St. Jude Program Designed to Explain Lifelong Effects of Childhood Cancer

BY HOLLI W. HAYNIE

When a child has cancer, the foremost concern is curing the disease.

Thirty-five years ago, most childhood cancer patients died, but thanks to medical advancements, upwards of 75 percent are becoming long-term survivors.

As long-term survivorship has increased, so have the risks of future health conditions for these survivors.

St. Jude Children's Research Hospital has traditionally followed its survivors through the After Completion of Therapy (ACT) program to determine what type of consequences can arise from treatment. Patients are evaluated annually at St. Jude, and after 10 cancer-free years, they become alumni.

Recently an extension was created of the ACT program and the Childhood Cancer Survivor Study (CCSS), a 26-institution study that continually tracks the health outcomes of 14,000 survivors whose cancer was found between 1970 and 1986. The new program, St. Jude Life, follows 2,500 alumni throughout their lives in an effort to fully understand the consequences of treatment.
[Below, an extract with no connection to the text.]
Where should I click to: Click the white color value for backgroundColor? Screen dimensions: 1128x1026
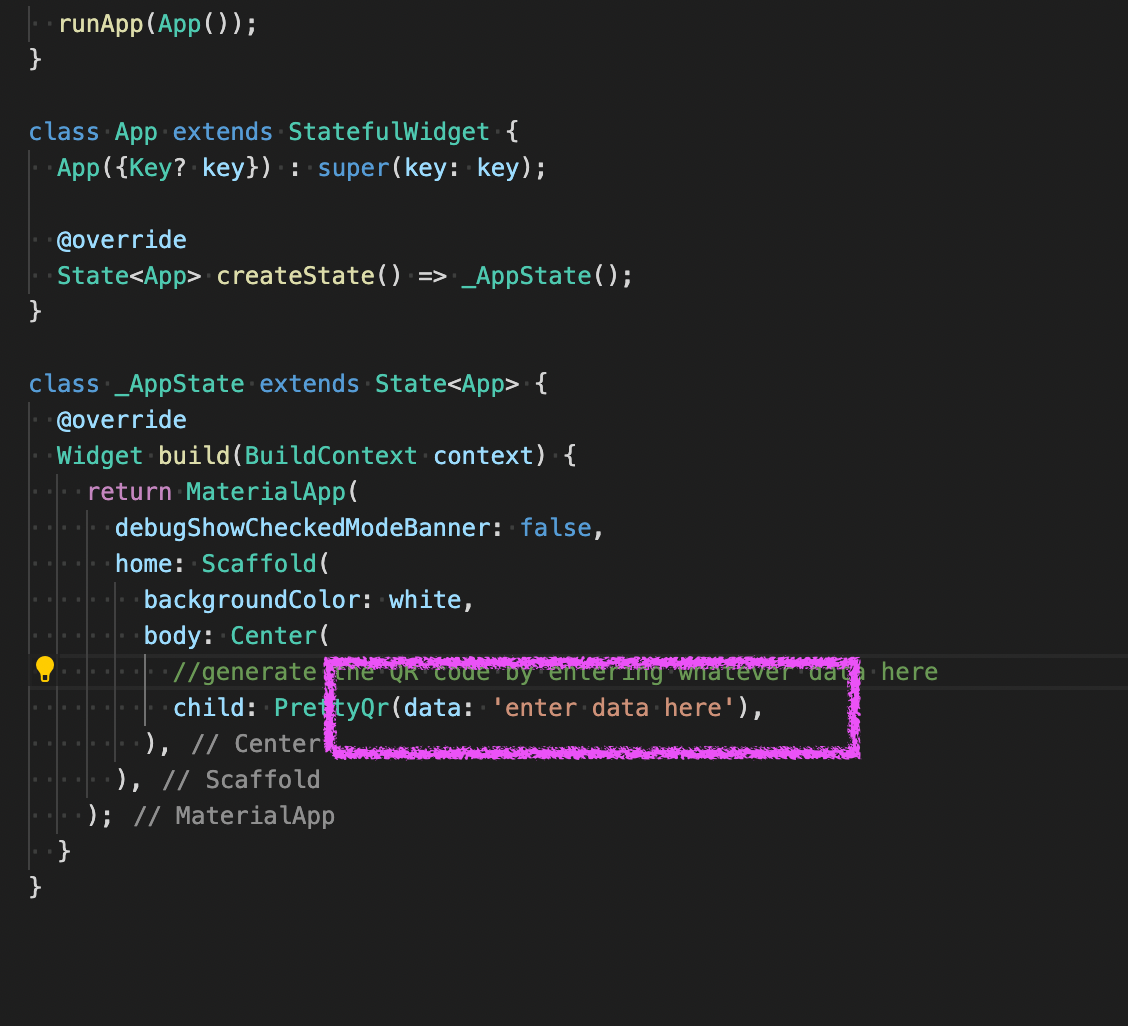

The program will also determine what interventions may minimize the severity of health complications and translate such data into current treatment methods in an effort to lower the rate of long-term consequences.

"Right now, we're going through the pilot phases and identifying individuals who qualify for the program," explained Leslie Robison, PhD, chair of the St. Jude Department of Epidemiology and Cancer Control. "We're discussing many issues to ask what (alumni) are looking for, what they need and what the barriers might be to visiting St. Jude throughout their lives.

"We have more than 4,000 (who qualify)," continued Robison, who explained only St. Jude alumni can qualify for the Life program. "We're staging one-year assessments over a three-and-a-half year period. We'll narrow it down to those patients who will be most informative of what long-term health is. That will help us identify a smaller group of 2,500 alumni to be in the Life program."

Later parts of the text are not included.